Behavioural disorders are the most common reasons that parents are told to take their kids for mental health assessments and treatment. Behavioral disorders are also common in adults. We study the processes involved in the development and maintenance of behavior disorders across a wide range of populations including individuals diagnosed with intellectual and developmental disabilities as well as adults with mental health needs. Our research focuses on strategies to improve the assessment and treatment of behavioural interventions across a range of behaviour disorders including severe destructive behavior, pediatric feeding disorders, and sleep disturbances.

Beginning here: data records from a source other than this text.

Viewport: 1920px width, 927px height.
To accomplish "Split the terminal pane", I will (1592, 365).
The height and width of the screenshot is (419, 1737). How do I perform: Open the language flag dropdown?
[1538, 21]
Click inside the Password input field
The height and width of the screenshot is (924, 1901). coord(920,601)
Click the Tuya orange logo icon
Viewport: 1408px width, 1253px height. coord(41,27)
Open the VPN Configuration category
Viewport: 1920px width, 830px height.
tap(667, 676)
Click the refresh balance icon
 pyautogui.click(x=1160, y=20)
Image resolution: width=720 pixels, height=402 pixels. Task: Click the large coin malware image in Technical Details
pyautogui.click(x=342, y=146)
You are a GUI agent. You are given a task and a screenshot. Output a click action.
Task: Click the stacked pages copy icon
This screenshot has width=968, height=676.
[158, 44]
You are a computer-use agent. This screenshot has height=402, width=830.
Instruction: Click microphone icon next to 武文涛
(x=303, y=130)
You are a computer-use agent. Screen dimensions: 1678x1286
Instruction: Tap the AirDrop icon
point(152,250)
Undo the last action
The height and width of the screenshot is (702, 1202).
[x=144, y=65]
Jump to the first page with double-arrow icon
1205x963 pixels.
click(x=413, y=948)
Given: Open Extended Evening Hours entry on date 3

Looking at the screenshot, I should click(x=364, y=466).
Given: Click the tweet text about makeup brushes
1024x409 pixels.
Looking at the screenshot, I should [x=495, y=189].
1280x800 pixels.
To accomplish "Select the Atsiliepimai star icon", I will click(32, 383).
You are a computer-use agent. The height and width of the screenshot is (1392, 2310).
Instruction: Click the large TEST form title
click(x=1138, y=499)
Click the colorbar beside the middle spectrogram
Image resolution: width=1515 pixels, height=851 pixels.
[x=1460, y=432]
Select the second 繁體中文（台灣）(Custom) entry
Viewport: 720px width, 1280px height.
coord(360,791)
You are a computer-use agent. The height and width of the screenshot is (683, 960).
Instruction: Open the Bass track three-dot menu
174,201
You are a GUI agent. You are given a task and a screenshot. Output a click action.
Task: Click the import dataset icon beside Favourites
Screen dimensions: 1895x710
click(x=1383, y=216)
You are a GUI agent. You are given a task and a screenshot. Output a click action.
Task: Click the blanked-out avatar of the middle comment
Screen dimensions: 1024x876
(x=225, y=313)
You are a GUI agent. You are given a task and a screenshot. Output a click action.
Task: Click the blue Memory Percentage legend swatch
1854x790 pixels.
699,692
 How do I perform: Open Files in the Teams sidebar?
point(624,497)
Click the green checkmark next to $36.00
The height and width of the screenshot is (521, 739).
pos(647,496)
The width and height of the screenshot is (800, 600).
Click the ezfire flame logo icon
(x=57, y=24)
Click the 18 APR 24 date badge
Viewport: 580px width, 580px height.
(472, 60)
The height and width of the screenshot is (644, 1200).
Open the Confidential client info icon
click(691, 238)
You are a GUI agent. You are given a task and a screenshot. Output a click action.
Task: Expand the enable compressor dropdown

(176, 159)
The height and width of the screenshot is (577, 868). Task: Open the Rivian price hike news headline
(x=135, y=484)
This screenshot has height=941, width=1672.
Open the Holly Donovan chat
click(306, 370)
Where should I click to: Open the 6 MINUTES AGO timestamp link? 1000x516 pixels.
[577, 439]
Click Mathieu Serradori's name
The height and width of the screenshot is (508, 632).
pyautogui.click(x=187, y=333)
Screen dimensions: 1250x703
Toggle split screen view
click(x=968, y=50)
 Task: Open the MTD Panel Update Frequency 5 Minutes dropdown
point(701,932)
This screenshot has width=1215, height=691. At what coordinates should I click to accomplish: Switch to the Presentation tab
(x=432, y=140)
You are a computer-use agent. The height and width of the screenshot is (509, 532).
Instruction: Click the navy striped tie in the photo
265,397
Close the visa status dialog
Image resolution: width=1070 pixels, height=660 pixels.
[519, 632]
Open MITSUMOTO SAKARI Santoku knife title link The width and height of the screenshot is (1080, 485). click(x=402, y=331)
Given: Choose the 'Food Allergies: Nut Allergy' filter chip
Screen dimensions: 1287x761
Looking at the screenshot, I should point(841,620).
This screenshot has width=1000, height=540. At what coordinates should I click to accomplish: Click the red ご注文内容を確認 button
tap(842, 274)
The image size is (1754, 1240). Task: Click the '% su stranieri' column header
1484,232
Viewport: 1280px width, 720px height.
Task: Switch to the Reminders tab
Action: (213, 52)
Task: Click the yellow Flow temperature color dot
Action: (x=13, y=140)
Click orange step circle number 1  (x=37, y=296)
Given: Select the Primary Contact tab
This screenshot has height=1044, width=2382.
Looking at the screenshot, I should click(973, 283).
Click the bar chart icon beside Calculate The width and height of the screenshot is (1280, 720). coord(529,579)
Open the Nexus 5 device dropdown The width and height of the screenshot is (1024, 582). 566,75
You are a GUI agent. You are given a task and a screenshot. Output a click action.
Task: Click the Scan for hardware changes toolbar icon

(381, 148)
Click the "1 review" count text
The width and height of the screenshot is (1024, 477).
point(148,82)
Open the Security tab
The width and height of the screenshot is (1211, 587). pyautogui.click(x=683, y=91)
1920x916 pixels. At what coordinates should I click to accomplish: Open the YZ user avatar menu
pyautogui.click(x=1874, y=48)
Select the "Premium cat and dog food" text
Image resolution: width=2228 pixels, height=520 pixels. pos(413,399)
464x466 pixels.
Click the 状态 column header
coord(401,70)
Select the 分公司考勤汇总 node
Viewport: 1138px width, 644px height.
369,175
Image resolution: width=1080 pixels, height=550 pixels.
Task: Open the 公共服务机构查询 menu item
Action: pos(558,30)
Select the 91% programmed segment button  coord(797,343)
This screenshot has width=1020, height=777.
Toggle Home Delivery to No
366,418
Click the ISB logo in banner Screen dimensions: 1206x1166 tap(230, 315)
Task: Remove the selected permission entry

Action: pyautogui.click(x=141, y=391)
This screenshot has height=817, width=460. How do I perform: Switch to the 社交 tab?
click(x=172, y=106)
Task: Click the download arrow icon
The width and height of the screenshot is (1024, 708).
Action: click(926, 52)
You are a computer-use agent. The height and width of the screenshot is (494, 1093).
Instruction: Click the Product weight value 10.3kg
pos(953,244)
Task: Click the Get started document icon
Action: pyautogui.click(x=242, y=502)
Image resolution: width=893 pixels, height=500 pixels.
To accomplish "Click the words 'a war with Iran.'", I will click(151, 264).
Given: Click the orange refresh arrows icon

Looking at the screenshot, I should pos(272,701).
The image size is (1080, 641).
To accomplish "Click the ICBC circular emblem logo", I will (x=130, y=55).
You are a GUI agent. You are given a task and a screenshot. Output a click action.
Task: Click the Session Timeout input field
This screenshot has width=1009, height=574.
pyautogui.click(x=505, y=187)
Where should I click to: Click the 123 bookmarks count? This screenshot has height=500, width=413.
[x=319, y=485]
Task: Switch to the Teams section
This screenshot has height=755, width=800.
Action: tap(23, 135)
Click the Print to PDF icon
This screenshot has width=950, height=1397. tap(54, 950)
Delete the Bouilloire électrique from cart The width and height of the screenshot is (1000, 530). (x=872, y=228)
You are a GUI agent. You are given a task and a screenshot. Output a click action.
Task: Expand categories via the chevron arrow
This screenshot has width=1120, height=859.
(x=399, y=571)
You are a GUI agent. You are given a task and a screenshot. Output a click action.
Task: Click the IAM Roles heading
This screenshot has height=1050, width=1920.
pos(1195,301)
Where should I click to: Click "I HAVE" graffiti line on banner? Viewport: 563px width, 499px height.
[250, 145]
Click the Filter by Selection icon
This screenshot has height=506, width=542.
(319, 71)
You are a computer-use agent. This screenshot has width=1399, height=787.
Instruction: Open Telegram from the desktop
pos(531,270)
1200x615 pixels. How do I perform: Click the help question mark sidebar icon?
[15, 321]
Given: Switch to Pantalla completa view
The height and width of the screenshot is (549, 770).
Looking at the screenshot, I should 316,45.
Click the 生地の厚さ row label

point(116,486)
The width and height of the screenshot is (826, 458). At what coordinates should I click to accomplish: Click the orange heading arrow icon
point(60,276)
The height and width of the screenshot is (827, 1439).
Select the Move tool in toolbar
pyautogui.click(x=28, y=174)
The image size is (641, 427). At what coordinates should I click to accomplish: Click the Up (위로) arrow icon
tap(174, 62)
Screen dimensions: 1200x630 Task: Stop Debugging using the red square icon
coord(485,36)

We study variables that lead to clinical relapse while drawing parallels between the experimental laboratory and natural situations in which relapse is likely to occur. Knowledge derived from our basic research is geared toward understanding fundamental behavioural processes contributing to relapse and developing behavioural technologies needed to better address clinical relapse. Findings from our applied research on treatment failures are used to inform, refine, and improve upon those basic experimental investigations of relapse.
Social responsibility promotes fairness and equity across many aspects of society. Behaviour science is one of the leading tools to promote social change across a variety of domains. As a result, we seek to expand applications of behaviour and cultural analysis to address a range of social issues, particularly those related to social justice, human rights, and environmental implications such as climate change and sustainability. The goal of this research is to explore and strengthen the evidence base for behaviour science as a method to enact change for issues of societal and global importance.